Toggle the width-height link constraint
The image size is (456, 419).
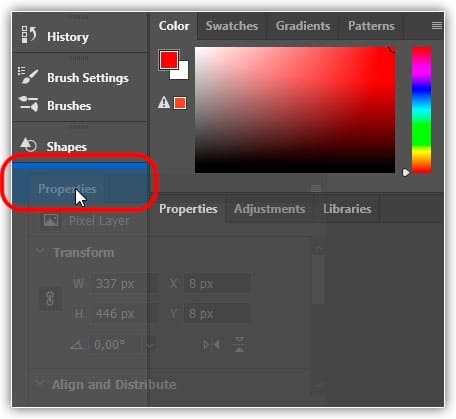pos(50,298)
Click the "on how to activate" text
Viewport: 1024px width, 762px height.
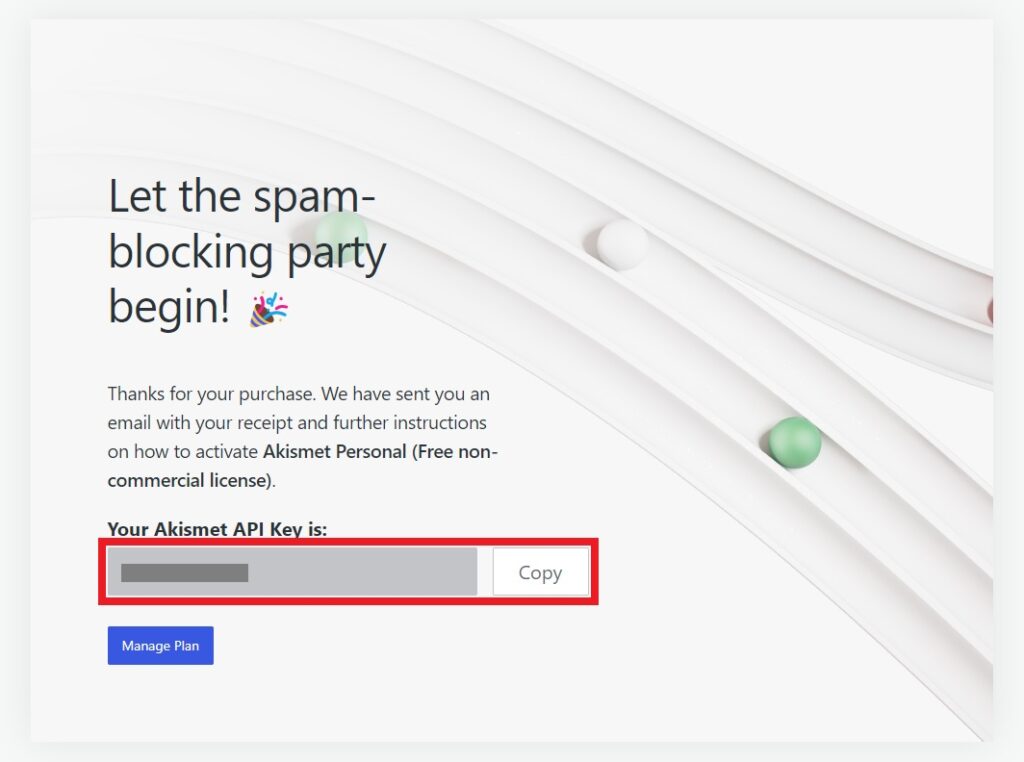coord(183,451)
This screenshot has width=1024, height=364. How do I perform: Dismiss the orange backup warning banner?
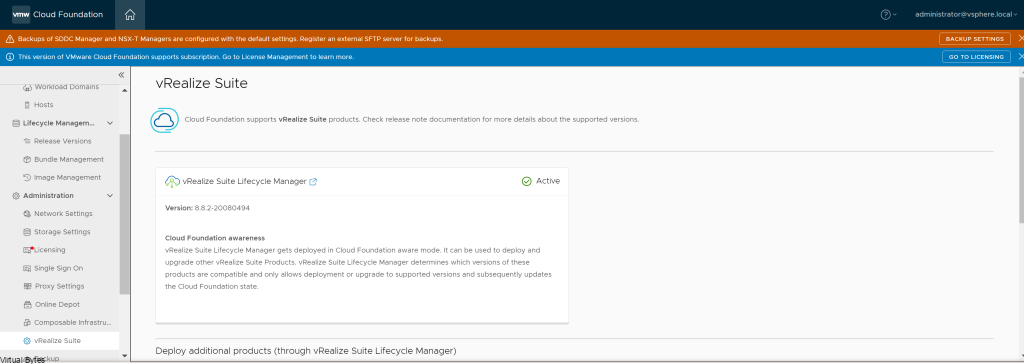point(1020,39)
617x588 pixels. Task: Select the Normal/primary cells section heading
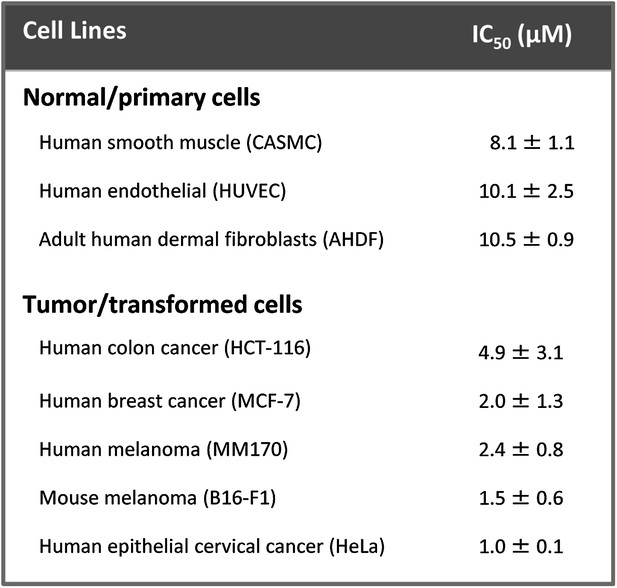tap(142, 98)
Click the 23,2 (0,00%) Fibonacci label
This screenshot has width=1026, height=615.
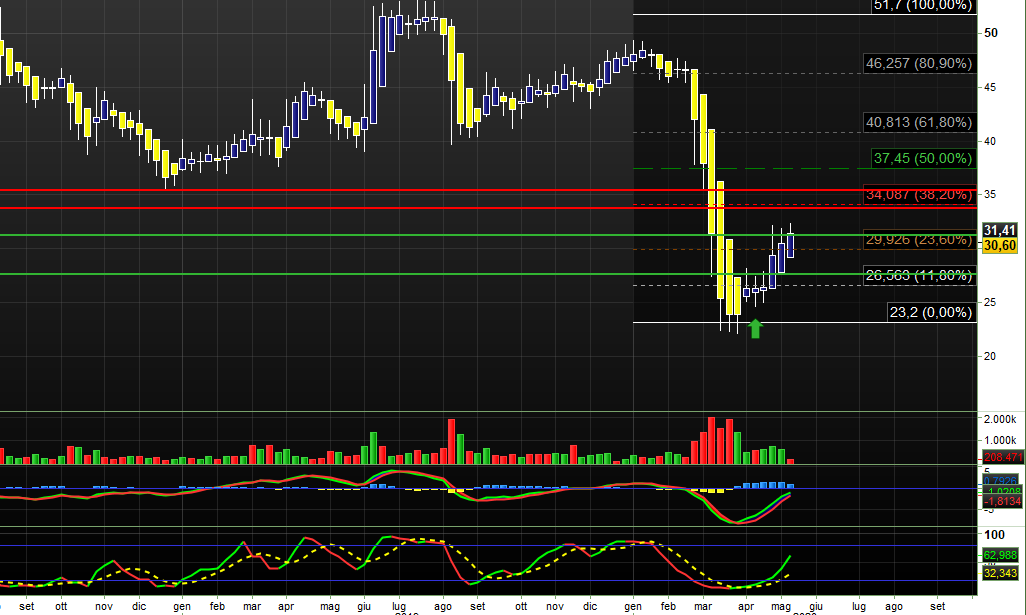929,312
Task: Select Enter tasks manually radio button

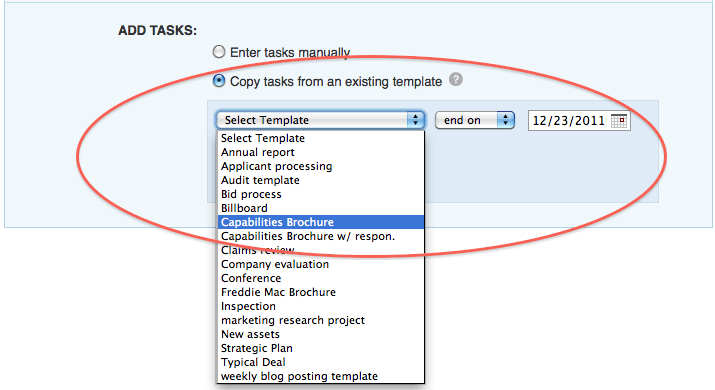Action: [219, 52]
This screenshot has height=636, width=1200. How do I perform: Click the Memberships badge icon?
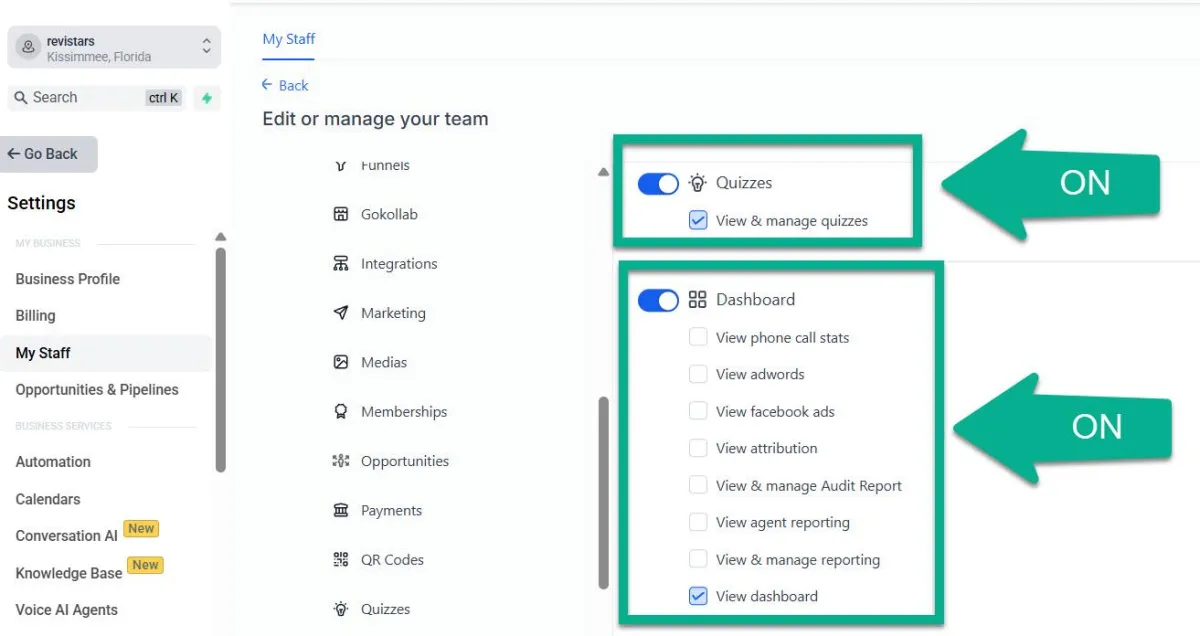341,411
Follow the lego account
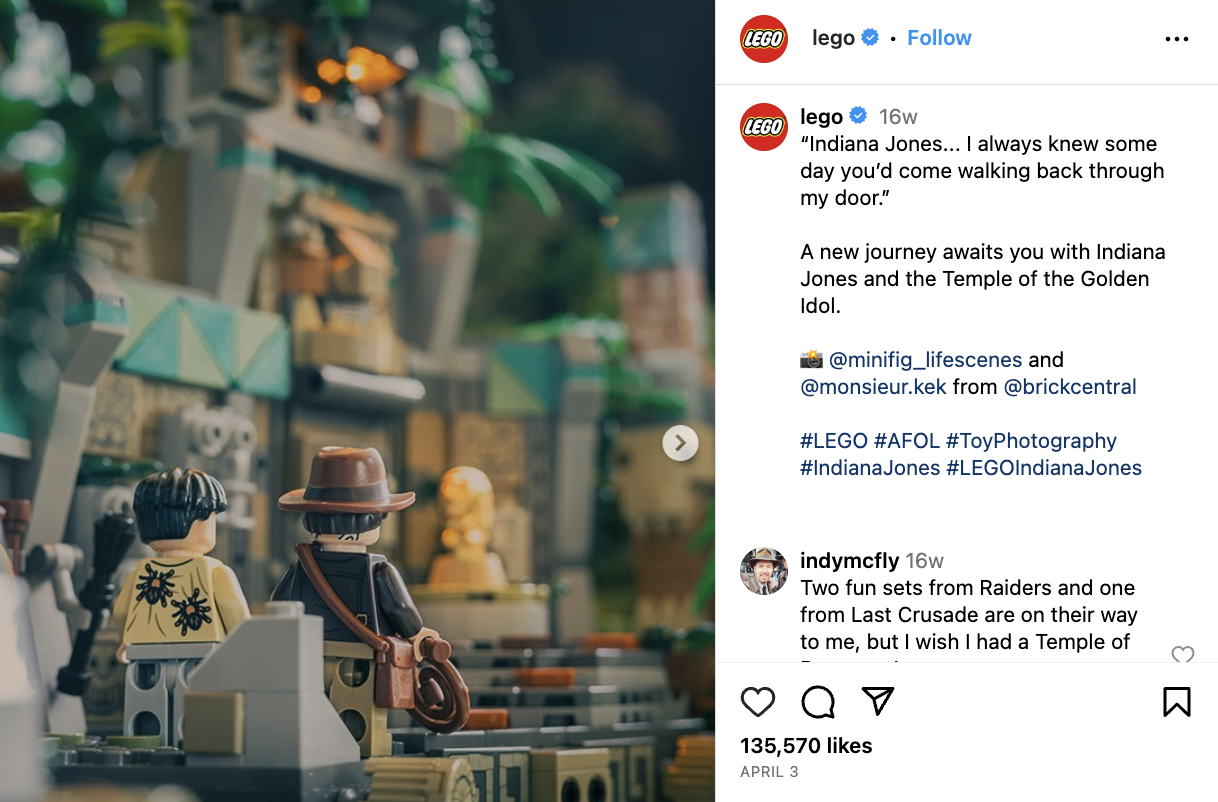 pos(939,38)
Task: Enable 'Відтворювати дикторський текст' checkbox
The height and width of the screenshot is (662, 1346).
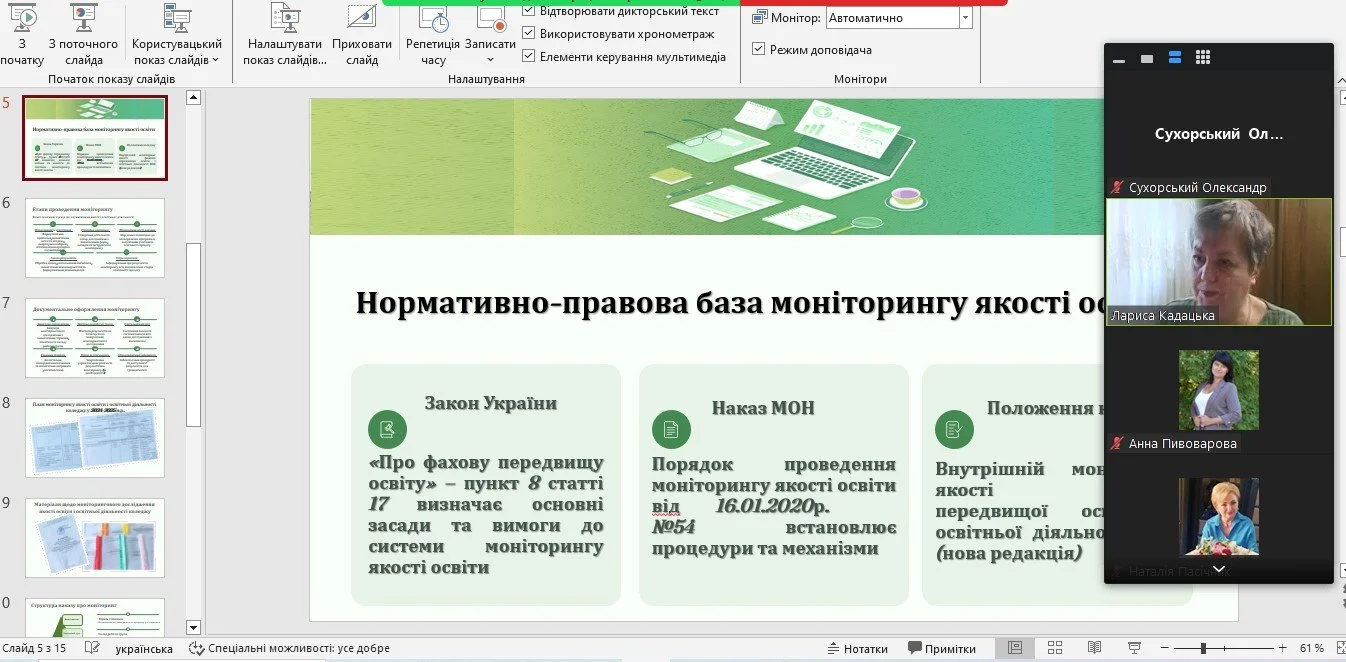Action: tap(527, 10)
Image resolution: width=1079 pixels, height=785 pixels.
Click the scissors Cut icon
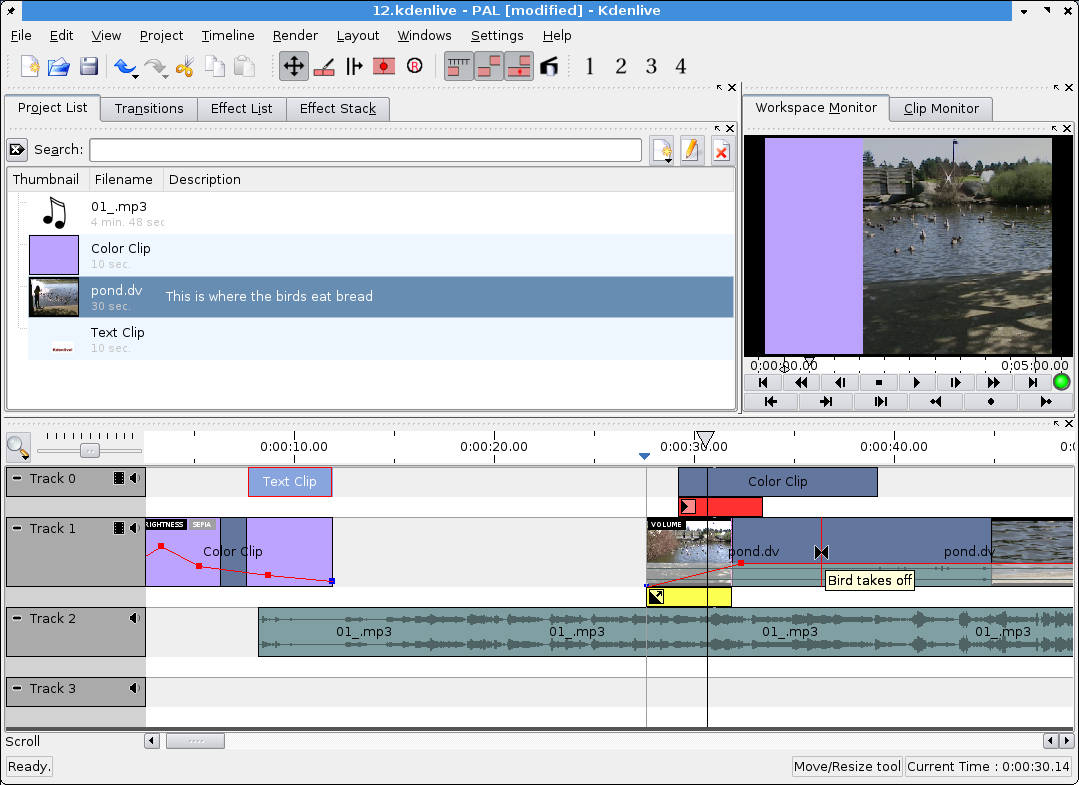[184, 67]
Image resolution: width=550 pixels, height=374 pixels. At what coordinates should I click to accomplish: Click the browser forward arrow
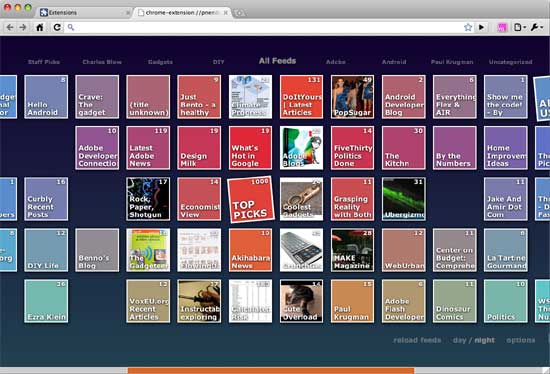pyautogui.click(x=23, y=27)
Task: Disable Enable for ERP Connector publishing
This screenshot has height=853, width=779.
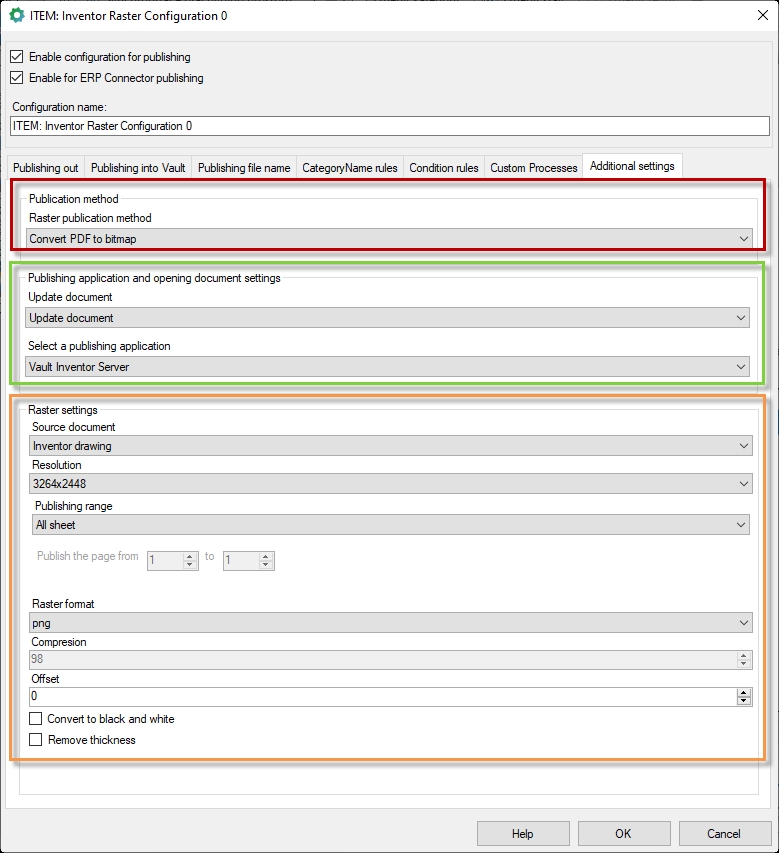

EXERCISE OBJECTIVE
Starting with the line that holds "This screenshot has width=1026, height=615.", repeat exactly every line through the end of the material above, both ends included, without the pictures.

TASK RESPONSE
This screenshot has width=1026, height=615.
929,312
Task: Select Enter tasks manually radio button

Action: [219, 52]
This screenshot has height=636, width=1200. How do I perform: Click the Memberships badge icon?
341,411
Follow the lego account
 pos(939,38)
Task: Enable 'Відтворювати дикторський текст' checkbox
The height and width of the screenshot is (662, 1346).
Action: tap(527, 10)
Image resolution: width=1079 pixels, height=785 pixels.
Click the scissors Cut icon
[184, 67]
Image resolution: width=550 pixels, height=374 pixels. At what coordinates should I click to accomplish: Click the browser forward arrow
pyautogui.click(x=23, y=27)
Task: Disable Enable for ERP Connector publishing
This screenshot has height=853, width=779.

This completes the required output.